_Data supplied:_
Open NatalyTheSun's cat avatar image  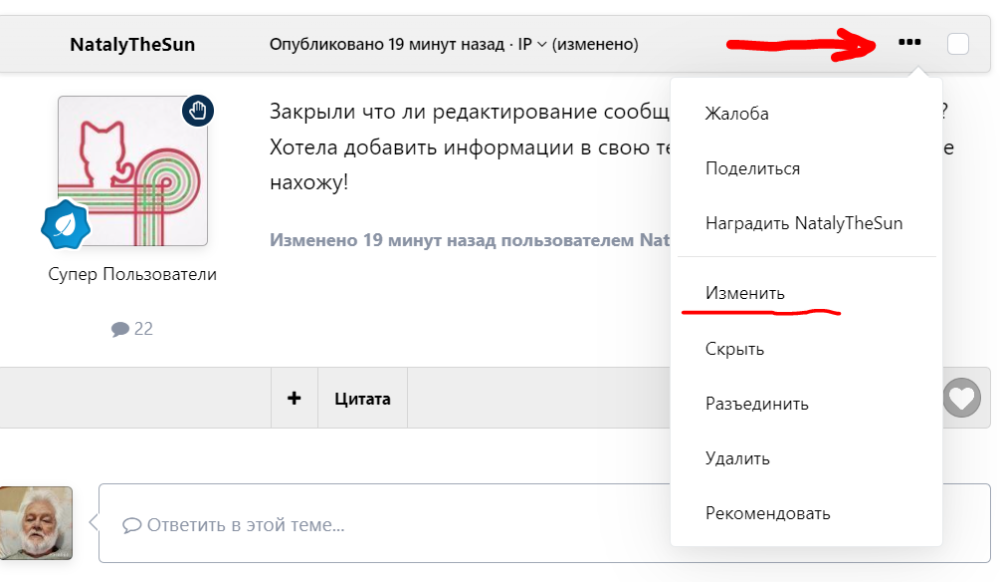132,171
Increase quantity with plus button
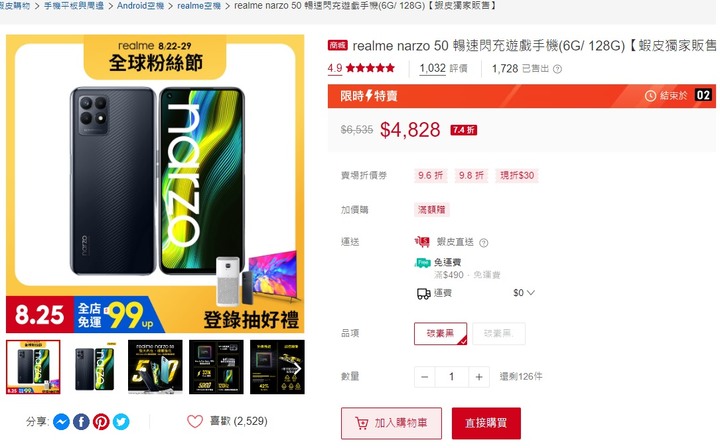Screen dimensions: 720x448 (x=479, y=377)
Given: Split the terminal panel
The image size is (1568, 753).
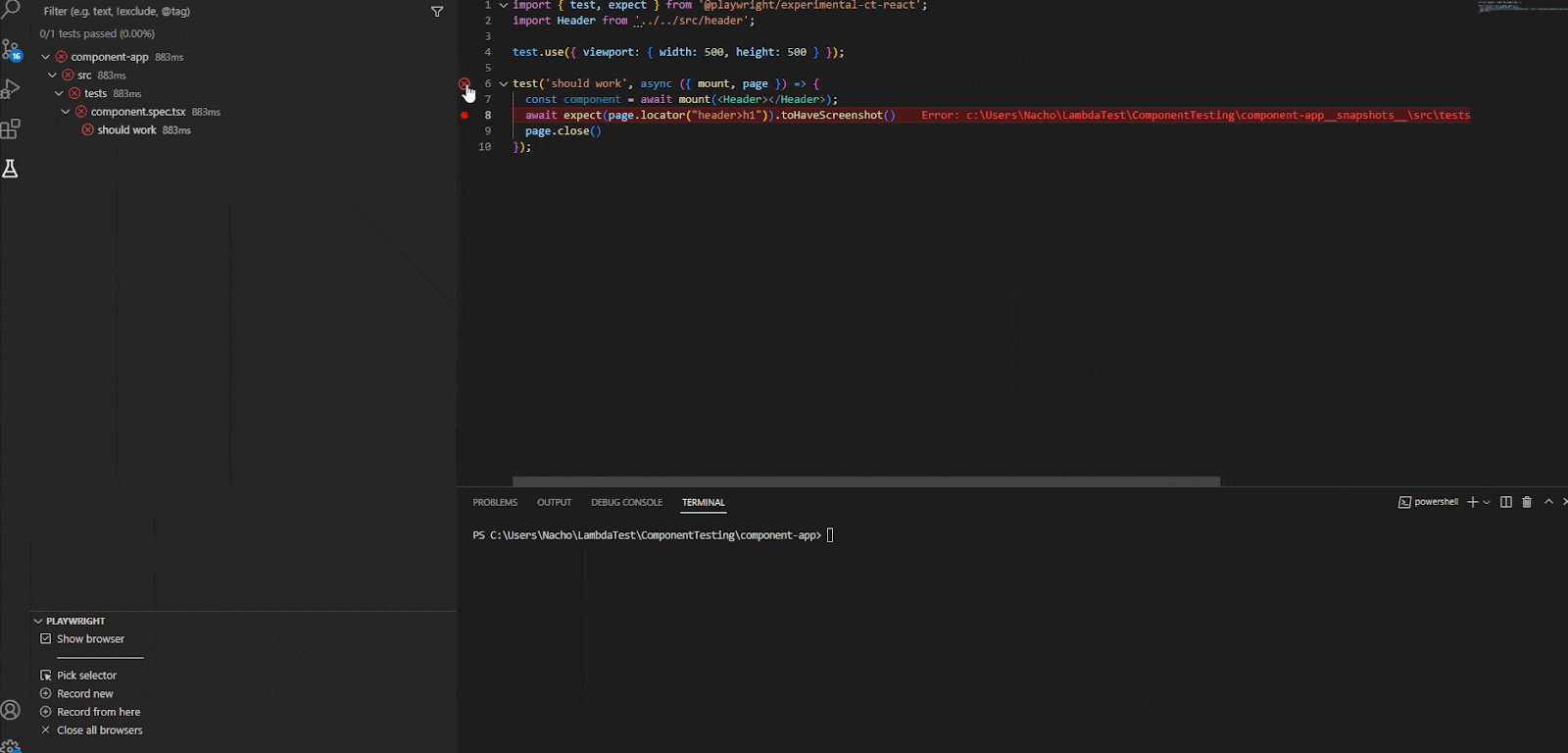Looking at the screenshot, I should click(x=1506, y=502).
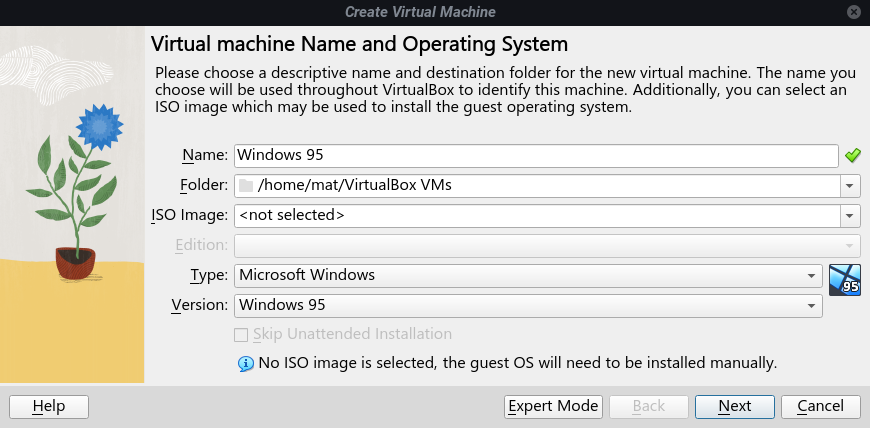Toggle Skip Unattended Installation checkbox
The width and height of the screenshot is (870, 428).
click(x=241, y=334)
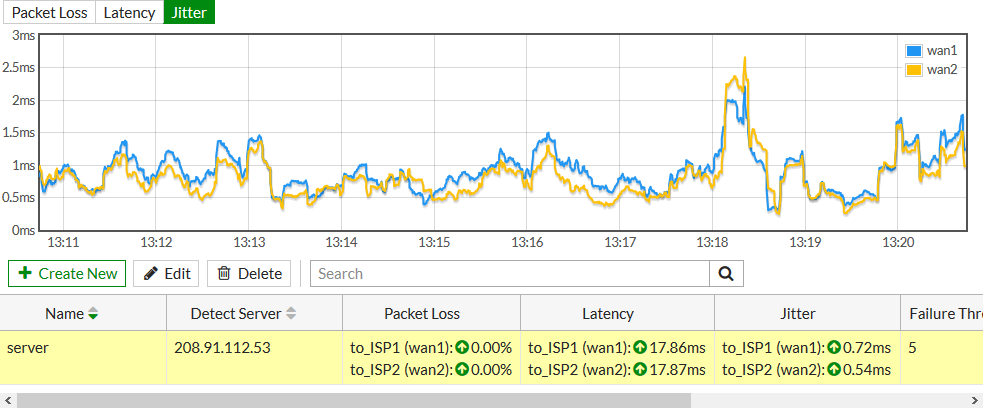Toggle wan1 blue legend swatch
The height and width of the screenshot is (408, 983).
(914, 50)
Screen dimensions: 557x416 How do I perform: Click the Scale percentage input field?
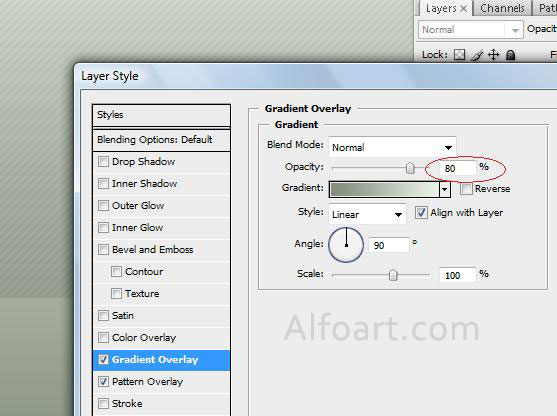pos(458,275)
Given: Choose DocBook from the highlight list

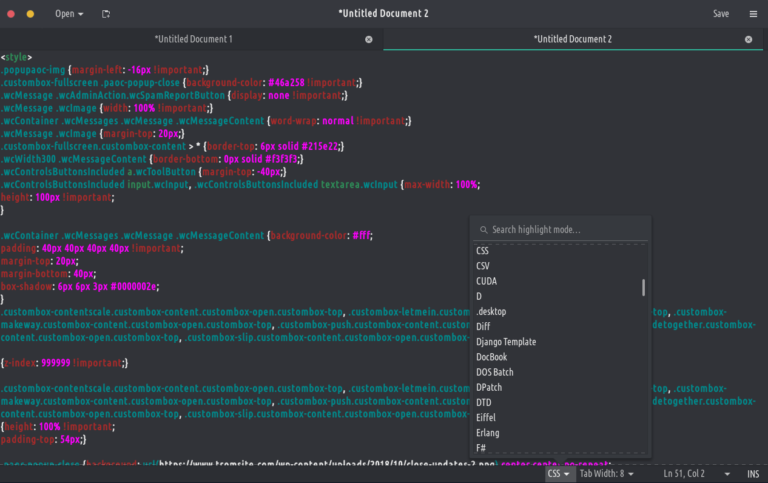Looking at the screenshot, I should [492, 357].
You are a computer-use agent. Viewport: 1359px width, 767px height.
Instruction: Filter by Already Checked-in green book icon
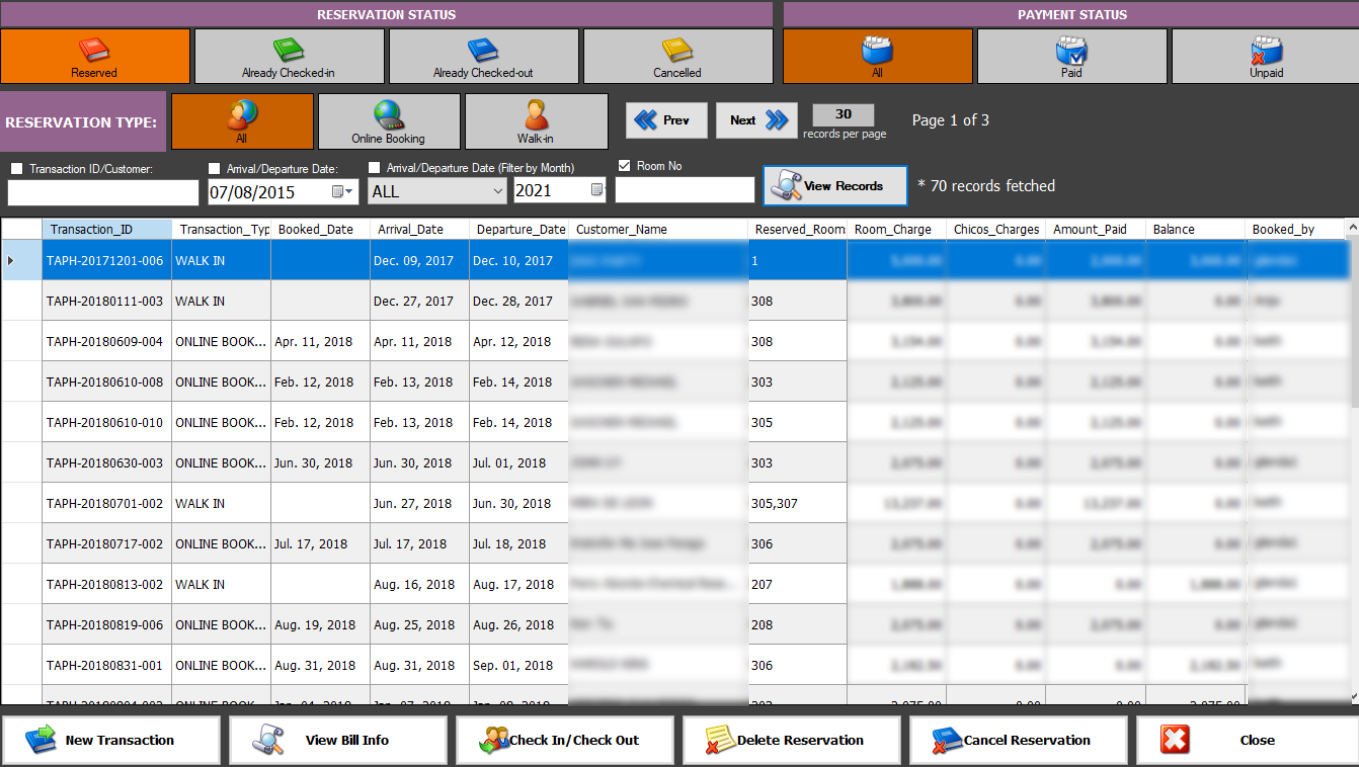[x=288, y=51]
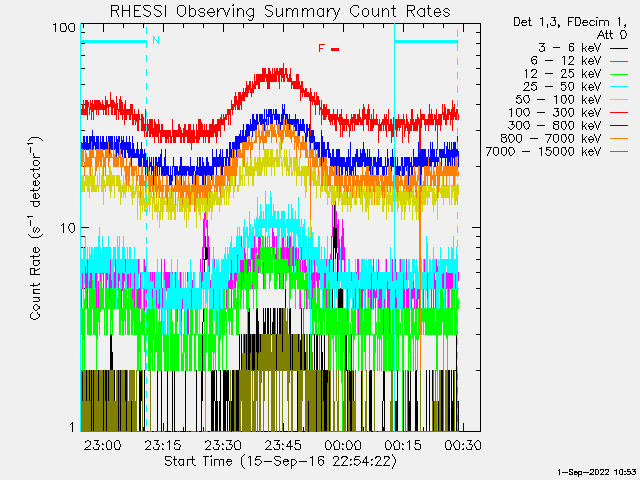640x480 pixels.
Task: Click the red F flare marker label
Action: tap(321, 48)
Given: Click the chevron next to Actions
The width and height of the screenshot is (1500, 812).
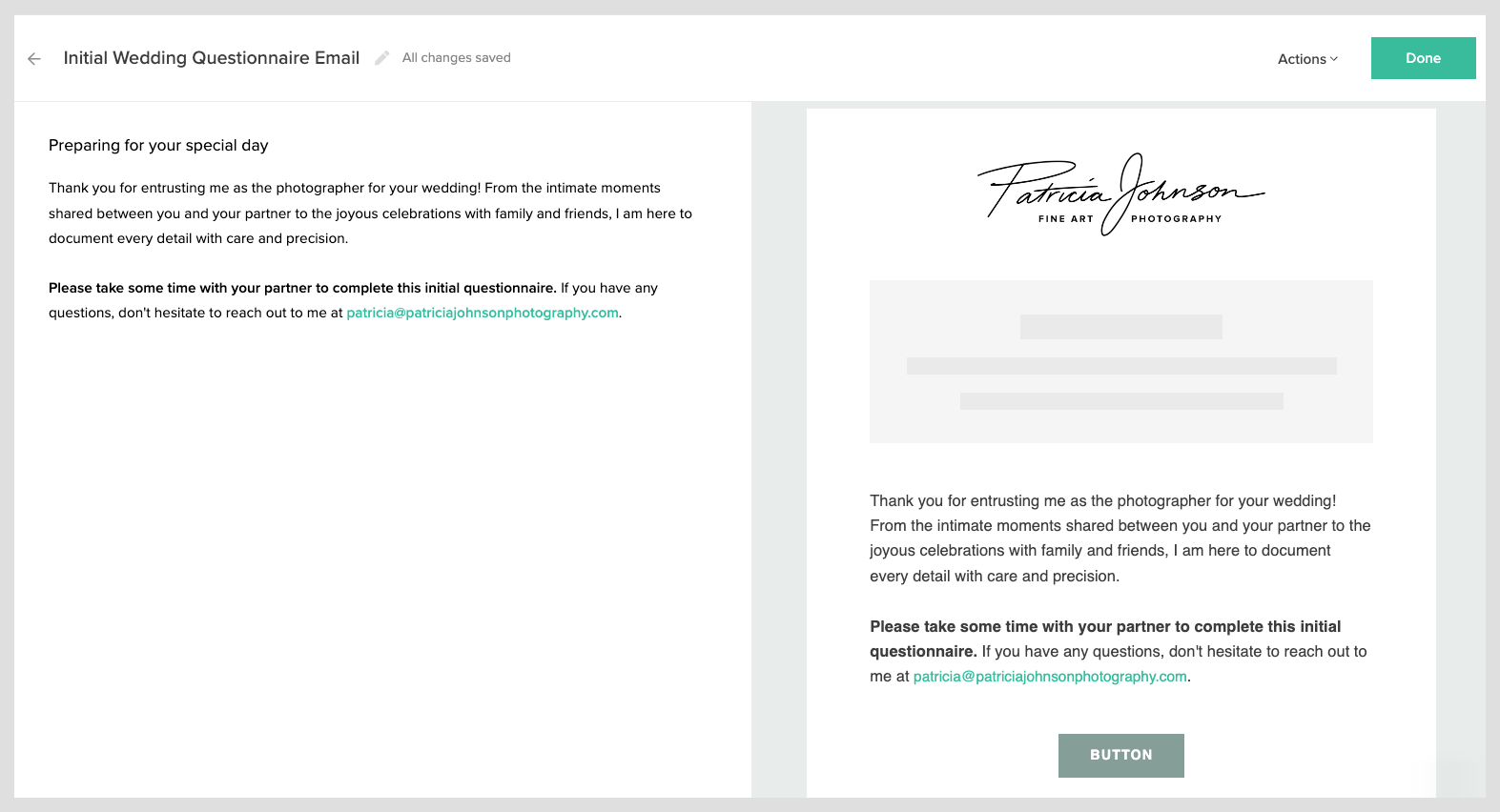Looking at the screenshot, I should pos(1334,59).
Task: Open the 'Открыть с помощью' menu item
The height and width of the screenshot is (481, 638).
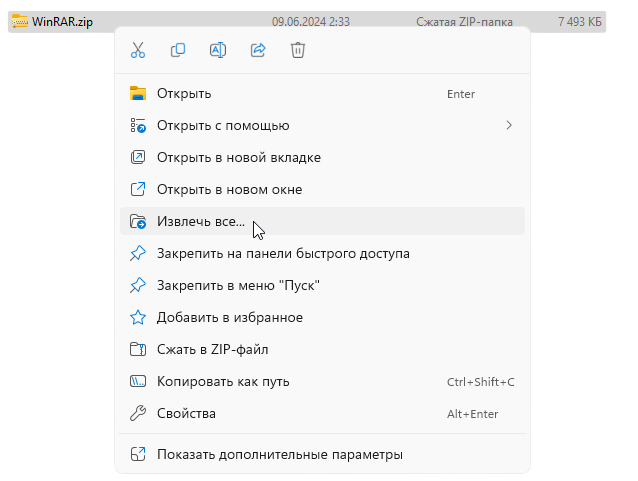Action: click(223, 126)
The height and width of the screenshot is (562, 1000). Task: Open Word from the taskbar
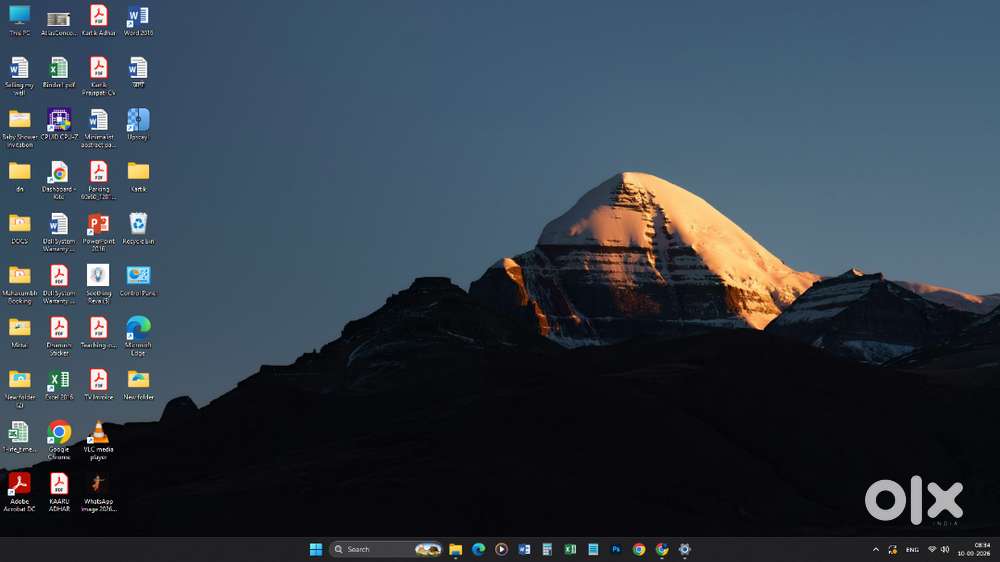click(524, 549)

_Aim of the task:_ Reproduce, word for word, only the lines in the records above from the line with "Given: Choose DocBook from the highlight list" through the line with "You are a computer-use", including both ends; omit the pictures.

_Result below:_
Given: Choose DocBook from the highlight list

Looking at the screenshot, I should [492, 357].
You are a computer-use agent. Viewport: 1359px width, 767px height.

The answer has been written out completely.